Wahlmann will Betriebsratswahlen besser schützen – mit härteren Strafen für Störungen
Claudia SchmidtWahlmann will Betriebsratswahlen besser schützen – mit härteren Strafen für Störungen
Niedersachsens Justizministerin Kathrin Wahlmann fordert eine strengere Durchsetzung des Betriebsverfassungsgesetzes. Sie will erreichen, dass die Behinderung von Betriebsratswahlen oder -arbeit zu einem Offizialdelikt wird, das Staatsanwälte auch ohne formelle Anzeige verfolgen können.
Bisher gelten Eingriffe in die Tätigkeit des Betriebsrats als Antragsdelikte. Das bedeutet, dass eine Strafverfolgung erst nach einer Anzeige durch einen Berechtigten eingeleitet werden kann. Doch in Betrieben ohne Gewerkschaftsvertretung oder bei der ersten Wahl eines Betriebsrats bleiben solche Störungen oft ohne Konsequenzen – schlichtweg, weil es keine berechtigte Person gibt, die Anzeige erstatten könnte.
Die geplante Neuregelung würde das ändern: Staatsanwälte könnten dann von Amts wegen ermitteln, etwa auf Basis von Hinweisen, Whistleblower-Meldungen oder sogar Medienberichten. Wahlmann betonte, dass die Mitbestimmung ein zentraler Bestandteil des deutschen Wirtschaftssystems sei und geschützt werden müsse.

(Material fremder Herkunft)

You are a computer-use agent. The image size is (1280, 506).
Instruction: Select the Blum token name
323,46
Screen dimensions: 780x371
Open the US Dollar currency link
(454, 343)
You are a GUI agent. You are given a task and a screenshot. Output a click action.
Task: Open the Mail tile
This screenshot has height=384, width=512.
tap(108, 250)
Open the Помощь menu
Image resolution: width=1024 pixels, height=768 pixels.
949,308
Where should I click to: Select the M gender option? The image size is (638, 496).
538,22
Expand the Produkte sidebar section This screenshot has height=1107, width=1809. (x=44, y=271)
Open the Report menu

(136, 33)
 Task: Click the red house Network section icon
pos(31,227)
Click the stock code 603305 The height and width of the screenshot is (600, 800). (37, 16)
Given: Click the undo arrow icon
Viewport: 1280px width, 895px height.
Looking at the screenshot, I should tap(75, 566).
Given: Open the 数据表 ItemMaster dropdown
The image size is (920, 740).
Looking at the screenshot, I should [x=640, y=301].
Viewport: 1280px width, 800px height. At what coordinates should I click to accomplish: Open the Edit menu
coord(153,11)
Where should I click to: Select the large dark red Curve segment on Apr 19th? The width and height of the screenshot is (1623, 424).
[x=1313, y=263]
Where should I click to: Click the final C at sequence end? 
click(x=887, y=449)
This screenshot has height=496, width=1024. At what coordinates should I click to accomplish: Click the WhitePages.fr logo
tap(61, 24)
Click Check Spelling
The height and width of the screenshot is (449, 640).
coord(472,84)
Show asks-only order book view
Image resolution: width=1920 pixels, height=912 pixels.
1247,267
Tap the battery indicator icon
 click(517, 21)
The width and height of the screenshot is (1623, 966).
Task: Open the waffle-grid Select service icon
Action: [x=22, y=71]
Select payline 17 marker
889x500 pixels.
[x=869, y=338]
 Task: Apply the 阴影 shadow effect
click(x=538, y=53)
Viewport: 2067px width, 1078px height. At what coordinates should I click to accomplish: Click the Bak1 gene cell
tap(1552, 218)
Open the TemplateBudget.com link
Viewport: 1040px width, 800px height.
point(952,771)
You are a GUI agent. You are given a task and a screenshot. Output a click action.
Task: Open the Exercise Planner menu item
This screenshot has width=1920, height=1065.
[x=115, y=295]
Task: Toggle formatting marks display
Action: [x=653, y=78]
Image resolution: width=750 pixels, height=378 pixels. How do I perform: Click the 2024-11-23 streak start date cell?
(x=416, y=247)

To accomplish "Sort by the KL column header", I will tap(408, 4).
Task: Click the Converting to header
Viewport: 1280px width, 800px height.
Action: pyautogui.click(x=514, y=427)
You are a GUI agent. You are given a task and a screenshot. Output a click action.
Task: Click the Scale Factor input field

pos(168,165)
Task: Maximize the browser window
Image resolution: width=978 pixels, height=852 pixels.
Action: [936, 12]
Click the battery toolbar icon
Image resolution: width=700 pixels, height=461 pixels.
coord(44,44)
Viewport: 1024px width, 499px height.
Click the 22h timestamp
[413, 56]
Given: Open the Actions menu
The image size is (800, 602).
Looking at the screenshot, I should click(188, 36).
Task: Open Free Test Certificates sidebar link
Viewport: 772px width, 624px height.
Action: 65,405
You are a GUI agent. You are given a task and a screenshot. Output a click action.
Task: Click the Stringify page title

Als nächster Schritt steht eine Debatte im Bundesrat an, in der der Vorschlag detailliert geprüft wird. Sollte die Reform umgesetzt werden, erhalten Staatsanwälte die Befugnis, Fälle von Behinderung auch ohne formelle Anzeige zu verfolgen. Damit ließe sich eine rechtliche Lücke schließen, die bisher viele Vorfälle straffrei stellt. Die Entscheidung des Bundesrats wird zeigen, ob die Reform vorankommt.